Instructions for the task ->
Would you retype the lines from the one that holds "Instruction: Click the" to the final line of the entries below, both ends included and exactly as written, but without pictures?

Pixel coordinate grounding data:
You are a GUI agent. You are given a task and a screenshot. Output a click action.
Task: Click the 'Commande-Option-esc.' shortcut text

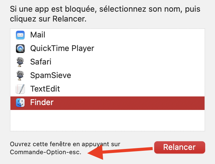pyautogui.click(x=45, y=152)
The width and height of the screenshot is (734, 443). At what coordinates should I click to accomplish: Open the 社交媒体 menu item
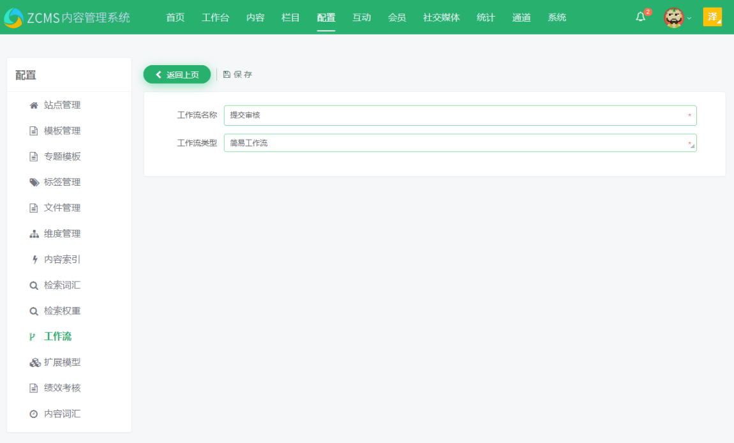[440, 17]
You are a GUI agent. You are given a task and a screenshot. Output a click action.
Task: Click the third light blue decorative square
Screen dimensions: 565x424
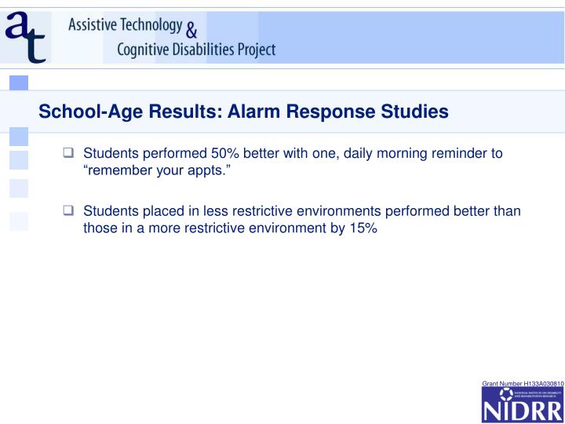click(x=19, y=160)
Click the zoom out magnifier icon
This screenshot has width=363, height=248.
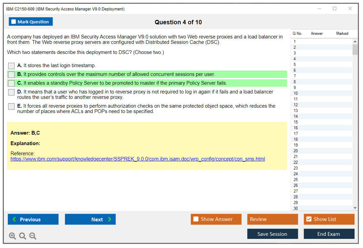click(33, 236)
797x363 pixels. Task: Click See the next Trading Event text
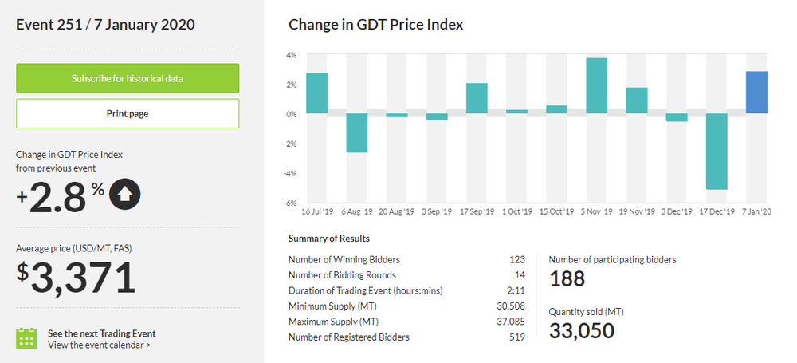(x=101, y=333)
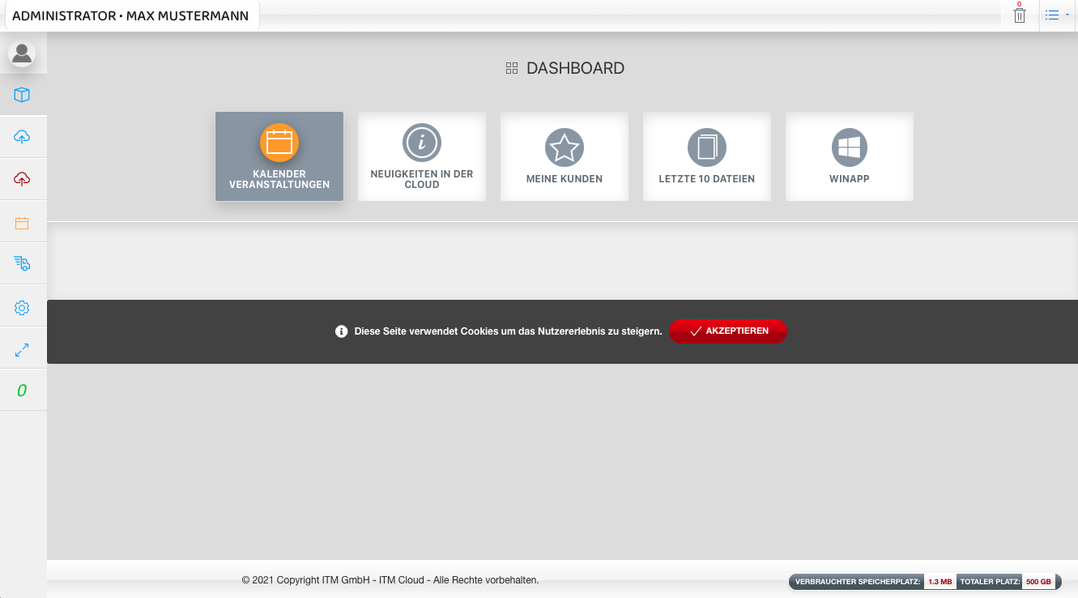Open settings via the gear icon
Viewport: 1078px width, 598px height.
(x=22, y=308)
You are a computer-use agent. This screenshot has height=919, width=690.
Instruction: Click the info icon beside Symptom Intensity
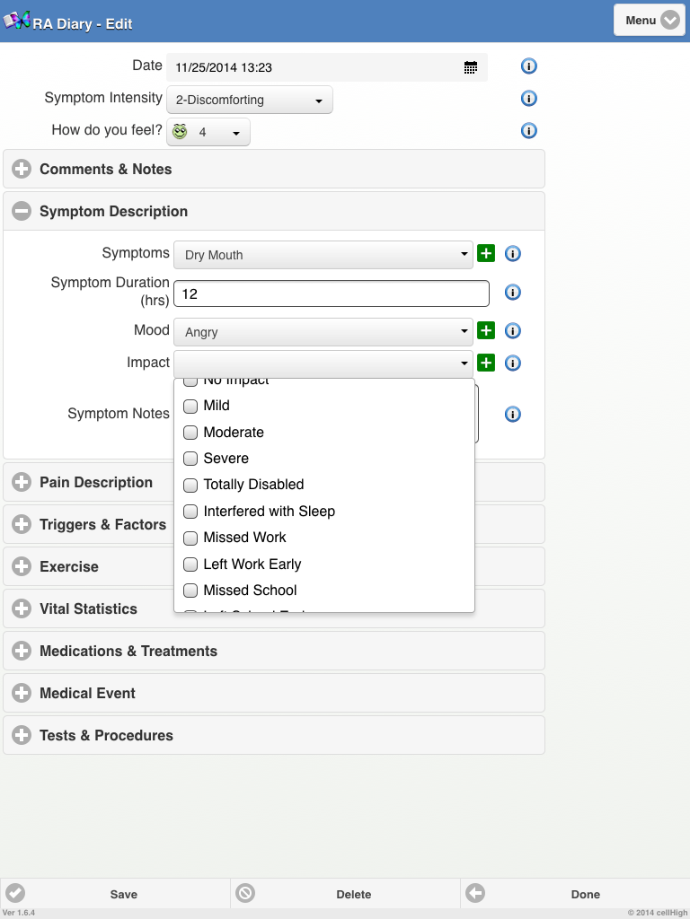tap(529, 99)
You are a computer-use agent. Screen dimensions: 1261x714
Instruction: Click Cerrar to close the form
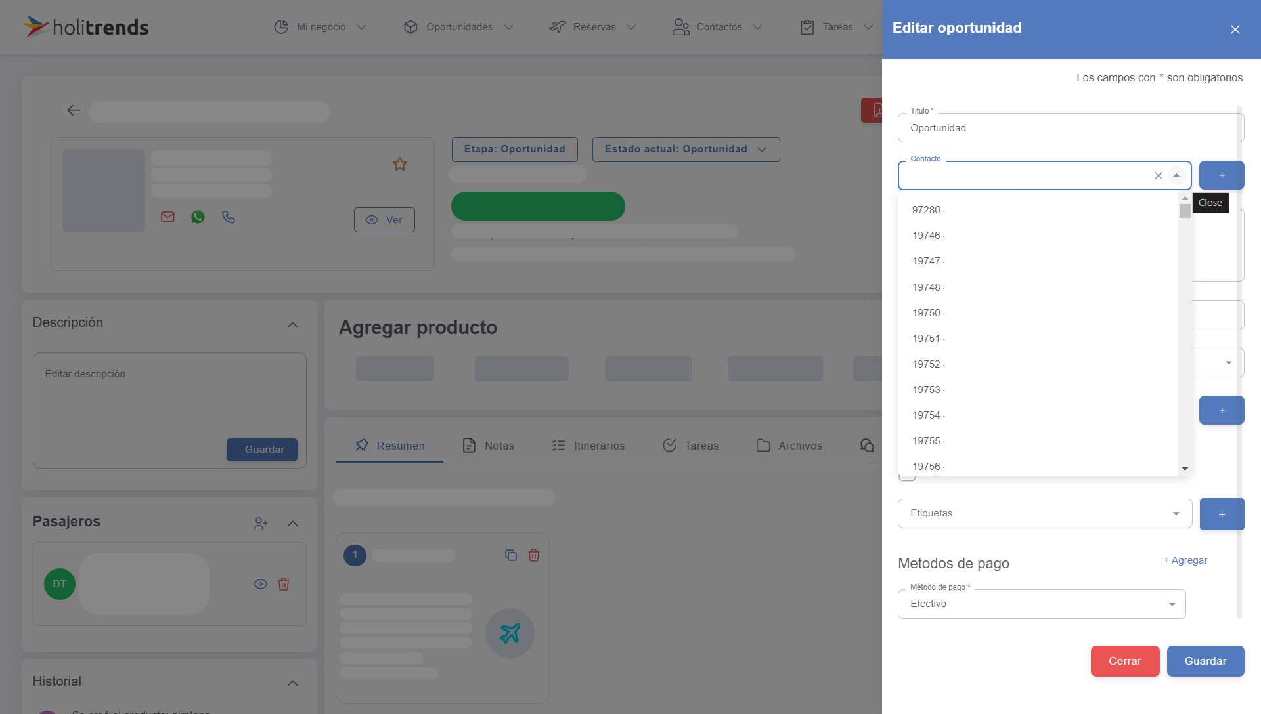pos(1124,660)
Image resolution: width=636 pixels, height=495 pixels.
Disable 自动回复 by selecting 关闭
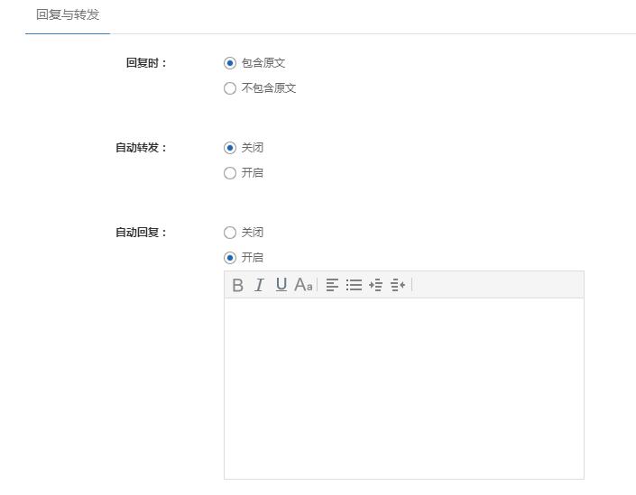tap(230, 233)
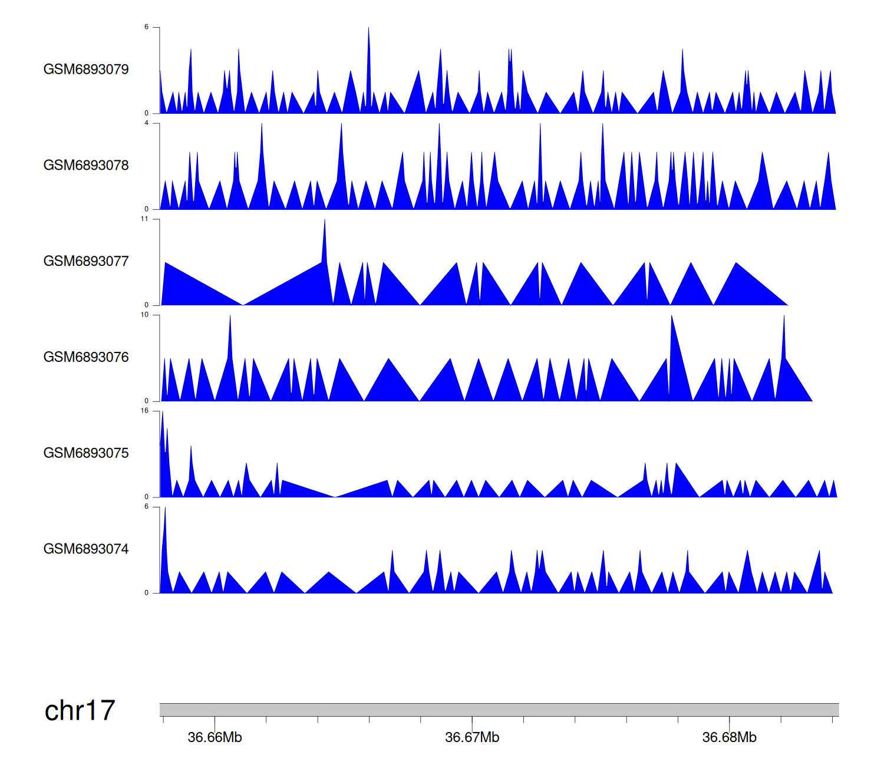Click y-axis maximum value 11
Viewport: 884px width, 778px height.
(x=144, y=219)
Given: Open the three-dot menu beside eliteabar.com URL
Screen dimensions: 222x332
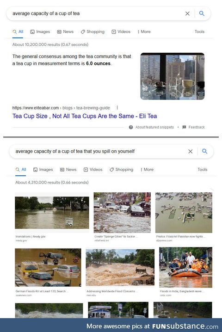Looking at the screenshot, I should pyautogui.click(x=117, y=108).
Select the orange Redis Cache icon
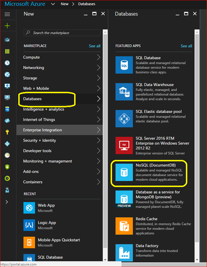This screenshot has width=207, height=267. tap(124, 226)
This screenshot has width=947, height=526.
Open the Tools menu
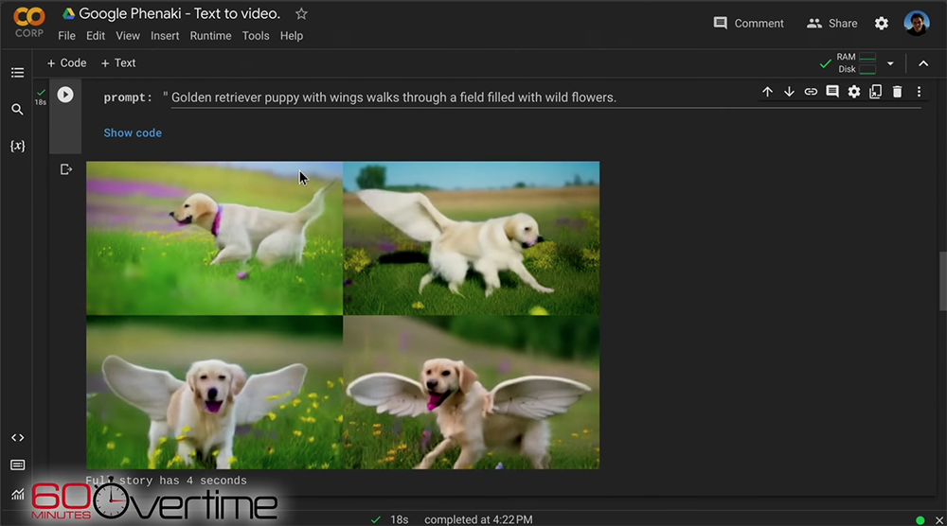[x=256, y=36]
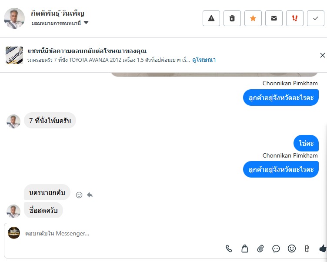This screenshot has width=327, height=262.
Task: Open the Toyota Avanza ad thumbnail
Action: tap(14, 55)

Task response ->
Instruction: Click the info icon beside Symptom Intensity
tap(529, 99)
You are a computer-use agent. Screen dimensions: 1261x714
Instruction: Click Cerrar to close the form
pos(1124,660)
Image resolution: width=636 pixels, height=495 pixels.
Disable 自动回复 by selecting 关闭
tap(230, 233)
Click y-axis maximum value 11
Viewport: 884px width, 778px height.
(x=144, y=219)
Given: Open the three-dot menu beside eliteabar.com URL
Screen dimensions: 222x332
Looking at the screenshot, I should pyautogui.click(x=117, y=108).
Select the orange Redis Cache icon
This screenshot has width=207, height=267. tap(124, 226)
This screenshot has width=947, height=526.
Open the Tools menu
[x=256, y=36]
This screenshot has width=327, height=262.
Task: Open the Toyota Avanza ad thumbnail
Action: tap(14, 55)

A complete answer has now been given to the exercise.